Bu gelişmeler aslında faizin piyasadaki eğilimi ve faize müdahalelerin ekonomi için oldukça kritik bir değişken olduğunu göstermektedir. Faiz iktisadi faaliyetleri hızlandıran bir değişkendir, bu da “finansal hızlandırıcı” dediğimiz bir yapıdan kaynaklanır. Faizle tetiklenen finansal piyasalar ciddi anlamda kaldıraç (aşırı borçlanma) süreçlerinin başlamasına neden olur. Bu yanıyla, finansallaşma, sermaye süreçlerinin reel unsurlardan çabukça kopmasına neden olur. Bu durum, merkez bankalarının kontrol ve yönlendirme gücünü de azaltan bir faktördür.

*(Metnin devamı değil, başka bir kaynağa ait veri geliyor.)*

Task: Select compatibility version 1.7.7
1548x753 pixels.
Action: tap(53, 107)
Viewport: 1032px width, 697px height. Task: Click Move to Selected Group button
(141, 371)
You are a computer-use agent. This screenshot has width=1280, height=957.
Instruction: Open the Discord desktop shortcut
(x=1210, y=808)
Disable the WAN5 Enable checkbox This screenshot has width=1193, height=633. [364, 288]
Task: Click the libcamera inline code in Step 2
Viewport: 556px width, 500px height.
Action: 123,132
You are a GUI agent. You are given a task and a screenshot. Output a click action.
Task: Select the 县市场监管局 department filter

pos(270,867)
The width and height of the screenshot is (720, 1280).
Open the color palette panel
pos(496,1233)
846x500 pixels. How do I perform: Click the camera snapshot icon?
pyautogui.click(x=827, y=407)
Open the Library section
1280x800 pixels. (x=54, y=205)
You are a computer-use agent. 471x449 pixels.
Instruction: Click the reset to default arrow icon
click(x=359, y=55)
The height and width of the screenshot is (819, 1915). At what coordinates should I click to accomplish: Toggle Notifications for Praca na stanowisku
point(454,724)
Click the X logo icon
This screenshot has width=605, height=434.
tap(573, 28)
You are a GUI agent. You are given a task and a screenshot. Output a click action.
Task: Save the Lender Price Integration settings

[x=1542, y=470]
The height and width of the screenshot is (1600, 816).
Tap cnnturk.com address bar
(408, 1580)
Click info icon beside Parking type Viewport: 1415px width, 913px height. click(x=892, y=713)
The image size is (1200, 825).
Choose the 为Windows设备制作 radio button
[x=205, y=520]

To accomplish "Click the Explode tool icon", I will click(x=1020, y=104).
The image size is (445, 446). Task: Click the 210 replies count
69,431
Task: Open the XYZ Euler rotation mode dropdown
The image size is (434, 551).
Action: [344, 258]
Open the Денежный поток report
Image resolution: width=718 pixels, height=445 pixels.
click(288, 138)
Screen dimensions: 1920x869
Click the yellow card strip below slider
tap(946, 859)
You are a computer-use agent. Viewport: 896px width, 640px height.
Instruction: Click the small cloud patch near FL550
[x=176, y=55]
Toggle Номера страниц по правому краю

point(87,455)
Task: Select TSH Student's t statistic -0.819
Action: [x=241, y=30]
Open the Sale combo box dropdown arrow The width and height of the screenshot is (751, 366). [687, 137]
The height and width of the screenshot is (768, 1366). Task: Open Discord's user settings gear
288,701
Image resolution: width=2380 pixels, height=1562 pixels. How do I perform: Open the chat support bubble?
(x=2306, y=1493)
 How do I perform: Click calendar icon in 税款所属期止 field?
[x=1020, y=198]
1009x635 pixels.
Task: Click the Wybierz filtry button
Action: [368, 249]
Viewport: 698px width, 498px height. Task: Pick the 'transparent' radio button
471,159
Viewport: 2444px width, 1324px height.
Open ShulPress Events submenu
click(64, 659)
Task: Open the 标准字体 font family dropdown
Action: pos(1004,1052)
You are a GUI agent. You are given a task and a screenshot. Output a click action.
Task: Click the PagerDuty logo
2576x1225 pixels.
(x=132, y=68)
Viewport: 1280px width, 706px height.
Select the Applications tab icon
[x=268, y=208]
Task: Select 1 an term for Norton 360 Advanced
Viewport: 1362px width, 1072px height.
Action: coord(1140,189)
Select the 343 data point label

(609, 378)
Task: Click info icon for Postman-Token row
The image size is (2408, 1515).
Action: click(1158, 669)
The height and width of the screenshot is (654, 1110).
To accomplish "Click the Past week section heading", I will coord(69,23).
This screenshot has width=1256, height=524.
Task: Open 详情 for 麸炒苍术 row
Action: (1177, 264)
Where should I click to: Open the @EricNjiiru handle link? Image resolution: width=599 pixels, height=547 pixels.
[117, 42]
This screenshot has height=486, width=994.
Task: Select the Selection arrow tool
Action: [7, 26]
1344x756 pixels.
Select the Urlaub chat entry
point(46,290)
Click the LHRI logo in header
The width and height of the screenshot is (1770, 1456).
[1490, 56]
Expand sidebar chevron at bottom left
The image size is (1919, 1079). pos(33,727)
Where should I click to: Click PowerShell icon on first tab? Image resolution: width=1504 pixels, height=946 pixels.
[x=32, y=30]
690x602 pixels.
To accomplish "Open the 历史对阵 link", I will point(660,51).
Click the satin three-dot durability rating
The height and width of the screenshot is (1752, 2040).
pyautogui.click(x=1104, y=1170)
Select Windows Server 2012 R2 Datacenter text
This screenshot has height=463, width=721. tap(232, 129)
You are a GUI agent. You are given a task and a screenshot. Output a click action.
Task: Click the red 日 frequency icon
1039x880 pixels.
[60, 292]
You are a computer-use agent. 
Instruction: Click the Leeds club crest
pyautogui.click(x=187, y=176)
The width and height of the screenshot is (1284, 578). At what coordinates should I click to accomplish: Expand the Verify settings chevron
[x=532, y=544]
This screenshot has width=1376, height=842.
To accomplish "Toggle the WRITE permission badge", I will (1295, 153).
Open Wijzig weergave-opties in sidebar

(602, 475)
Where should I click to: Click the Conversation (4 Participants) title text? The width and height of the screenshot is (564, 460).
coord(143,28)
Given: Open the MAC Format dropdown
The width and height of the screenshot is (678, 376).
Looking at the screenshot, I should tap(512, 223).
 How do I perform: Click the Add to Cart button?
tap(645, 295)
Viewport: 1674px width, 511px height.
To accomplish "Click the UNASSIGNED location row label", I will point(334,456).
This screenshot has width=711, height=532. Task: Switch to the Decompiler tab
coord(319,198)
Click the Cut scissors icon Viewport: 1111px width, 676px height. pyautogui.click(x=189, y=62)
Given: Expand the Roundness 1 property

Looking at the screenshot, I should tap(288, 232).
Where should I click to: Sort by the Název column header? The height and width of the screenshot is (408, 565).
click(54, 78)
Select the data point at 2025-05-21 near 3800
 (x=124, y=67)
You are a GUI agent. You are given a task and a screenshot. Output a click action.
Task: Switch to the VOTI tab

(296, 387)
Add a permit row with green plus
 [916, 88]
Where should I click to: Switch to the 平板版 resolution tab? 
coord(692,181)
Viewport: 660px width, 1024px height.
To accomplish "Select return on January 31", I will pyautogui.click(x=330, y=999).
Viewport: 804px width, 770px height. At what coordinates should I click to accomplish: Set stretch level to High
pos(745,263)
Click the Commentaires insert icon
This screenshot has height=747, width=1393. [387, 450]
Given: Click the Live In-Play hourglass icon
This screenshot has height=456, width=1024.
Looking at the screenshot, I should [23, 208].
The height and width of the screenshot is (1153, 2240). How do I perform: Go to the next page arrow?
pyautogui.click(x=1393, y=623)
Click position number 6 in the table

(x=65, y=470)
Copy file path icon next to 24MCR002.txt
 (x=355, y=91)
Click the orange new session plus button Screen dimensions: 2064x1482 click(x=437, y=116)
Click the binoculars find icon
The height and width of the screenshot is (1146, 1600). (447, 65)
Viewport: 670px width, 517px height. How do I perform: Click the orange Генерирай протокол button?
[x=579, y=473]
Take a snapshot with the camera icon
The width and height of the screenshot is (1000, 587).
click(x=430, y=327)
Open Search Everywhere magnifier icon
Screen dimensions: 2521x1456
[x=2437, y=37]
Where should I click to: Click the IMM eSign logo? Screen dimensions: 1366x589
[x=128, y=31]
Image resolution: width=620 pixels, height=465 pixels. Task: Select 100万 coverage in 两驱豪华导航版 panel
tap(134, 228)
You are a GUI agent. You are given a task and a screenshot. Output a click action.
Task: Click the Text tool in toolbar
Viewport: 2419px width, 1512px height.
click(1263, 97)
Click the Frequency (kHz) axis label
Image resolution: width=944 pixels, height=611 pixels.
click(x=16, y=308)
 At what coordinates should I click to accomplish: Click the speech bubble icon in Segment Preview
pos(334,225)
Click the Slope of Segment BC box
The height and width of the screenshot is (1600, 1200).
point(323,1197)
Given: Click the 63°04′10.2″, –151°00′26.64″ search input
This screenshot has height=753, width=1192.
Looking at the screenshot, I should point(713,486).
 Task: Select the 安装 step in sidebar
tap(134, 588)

Faiz oranlarındaki değişmeler amaçlananın çok ötesinde reel genişlemeye, balonlara, yanlış yatırımlara ve riskli finansal işlemlerde artışa kolayca everilebilmektedir. Bu da merkez bankalarının piyasaları düzeltmek amacı ile sürekli müdahalelerinin kaynağını oluşturur. Yani finansın bu kadar büyümesi merkez bankalarının etki alanını daralttığı gibi, sürekli müdahale etmeye de zorlar. Bu yüzden de, dünya genelinde merkez bankaları sürekli yangın çıkaran finansal sistemin “güçsüz itfaiyecisi” konumundadırlar.
YORUMLAR
Henüz yorum yapılmamış.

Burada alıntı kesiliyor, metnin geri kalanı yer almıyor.